▸ EXERCISE OBJECTIVE
Rewrite the lines from the one holding "У мене Папуга (80, 621)" through the end of the lines, both included. Multiply each answer coordinate by 1.1, round it to a whole number with halves going up, and leave every other number unchanged.

▸ Items stored from a collection
- - - -
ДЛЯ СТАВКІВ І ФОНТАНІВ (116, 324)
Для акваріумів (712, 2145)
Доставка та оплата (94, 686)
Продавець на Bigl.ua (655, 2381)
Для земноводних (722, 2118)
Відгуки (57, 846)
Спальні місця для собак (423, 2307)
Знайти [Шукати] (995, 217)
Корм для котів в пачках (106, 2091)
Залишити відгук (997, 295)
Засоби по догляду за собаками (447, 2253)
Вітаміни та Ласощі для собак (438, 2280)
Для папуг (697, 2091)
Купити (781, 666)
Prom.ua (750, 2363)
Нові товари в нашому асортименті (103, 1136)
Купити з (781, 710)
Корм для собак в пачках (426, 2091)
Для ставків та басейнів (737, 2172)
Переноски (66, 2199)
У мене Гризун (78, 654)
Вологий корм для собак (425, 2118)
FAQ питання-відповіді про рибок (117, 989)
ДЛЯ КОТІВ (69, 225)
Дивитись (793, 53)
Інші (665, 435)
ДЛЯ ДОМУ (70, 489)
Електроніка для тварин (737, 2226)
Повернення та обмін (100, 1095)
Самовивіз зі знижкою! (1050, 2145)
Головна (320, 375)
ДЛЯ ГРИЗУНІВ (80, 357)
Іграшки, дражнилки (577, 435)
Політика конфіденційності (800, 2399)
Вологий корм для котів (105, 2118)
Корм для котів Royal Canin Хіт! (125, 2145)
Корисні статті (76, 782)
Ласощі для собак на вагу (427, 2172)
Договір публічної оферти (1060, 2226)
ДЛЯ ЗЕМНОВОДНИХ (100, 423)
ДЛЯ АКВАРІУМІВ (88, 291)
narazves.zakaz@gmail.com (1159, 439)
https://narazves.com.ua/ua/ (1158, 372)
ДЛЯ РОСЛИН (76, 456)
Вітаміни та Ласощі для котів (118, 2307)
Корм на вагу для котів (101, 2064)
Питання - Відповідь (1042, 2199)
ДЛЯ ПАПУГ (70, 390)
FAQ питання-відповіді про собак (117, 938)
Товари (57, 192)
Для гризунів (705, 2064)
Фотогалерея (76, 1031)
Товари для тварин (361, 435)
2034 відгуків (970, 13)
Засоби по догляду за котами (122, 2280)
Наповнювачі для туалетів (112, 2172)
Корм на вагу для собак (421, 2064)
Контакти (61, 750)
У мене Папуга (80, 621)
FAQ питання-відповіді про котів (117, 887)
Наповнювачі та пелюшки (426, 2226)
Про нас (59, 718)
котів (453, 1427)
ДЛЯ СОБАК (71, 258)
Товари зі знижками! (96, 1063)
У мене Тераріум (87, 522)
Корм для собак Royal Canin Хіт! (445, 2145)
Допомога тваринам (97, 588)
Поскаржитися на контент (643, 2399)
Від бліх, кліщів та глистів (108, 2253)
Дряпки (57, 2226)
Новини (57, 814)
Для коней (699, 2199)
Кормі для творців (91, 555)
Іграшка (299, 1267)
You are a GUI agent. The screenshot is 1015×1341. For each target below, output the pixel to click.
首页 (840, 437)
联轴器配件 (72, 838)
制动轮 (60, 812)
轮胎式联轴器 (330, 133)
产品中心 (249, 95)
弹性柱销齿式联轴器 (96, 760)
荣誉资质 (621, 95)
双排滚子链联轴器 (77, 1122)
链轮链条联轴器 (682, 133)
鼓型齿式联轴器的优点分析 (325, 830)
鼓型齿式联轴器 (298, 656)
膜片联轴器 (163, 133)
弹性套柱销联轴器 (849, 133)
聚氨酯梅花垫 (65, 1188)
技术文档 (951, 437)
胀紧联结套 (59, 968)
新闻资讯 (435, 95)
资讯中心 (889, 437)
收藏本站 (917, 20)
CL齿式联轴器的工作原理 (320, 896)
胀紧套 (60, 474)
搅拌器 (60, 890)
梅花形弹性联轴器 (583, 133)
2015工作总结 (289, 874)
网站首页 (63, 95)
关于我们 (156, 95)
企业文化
- - - -
▸ ANSWER TO THIS PROBLEM
У мене Папуга (88, 683)
FAQ питання-відповіді про котів (129, 976)
Наповнювачі та пелюшки (469, 2449)
Про нас (65, 790)
котів (498, 1570)
ДЛЯ СОБАК (78, 284)
Товари зі знижками! (106, 1169)
У мене Тераріум (96, 574)
Корм для собак Royal Canin Хіт! (490, 2360)
Допомога тваринам (107, 647)
Поскаржитися на контент (707, 2639)
Від бліх, кліщів та глистів (119, 2478)
Дряпки (63, 2449)
Новини (63, 895)
Для коней (769, 2419)
Кормі для творців (100, 611)
Іграшка (329, 1394)
You are a GUI agent. The screenshot is 1015×1341. For each target below, output the pixel to click.
首页 (924, 481)
联轴器配件 (79, 922)
制动轮 (66, 893)
轮胎式联轴器 (363, 146)
产品中心 (274, 105)
弹性柱销齿式联轴器 (106, 836)
荣誉资质 (683, 105)
双排滚子链联轴器 (85, 1234)
链轮链条联轴器 (750, 146)
鼓型齿式联轴器的优点分析 (358, 913)
鼓型齿式联轴器 (328, 722)
膜片联轴器 (179, 146)
弹性套柱销联轴器 (934, 146)
聚氨酯梅花垫 (72, 1307)
技术文档 (1046, 481)
胀紧联结套 (65, 1065)
新闻资讯 (479, 105)
资讯中心 (978, 481)
收藏本站 (1009, 22)
CL齿式联轴器的工作原理 (352, 986)
胀紧套 (66, 521)
搅拌器 (66, 979)
梅花形弹性联轴器 (641, 146)
2015工作总结 (318, 961)
网站首页 (69, 105)
关于我们 (172, 105)
企业文化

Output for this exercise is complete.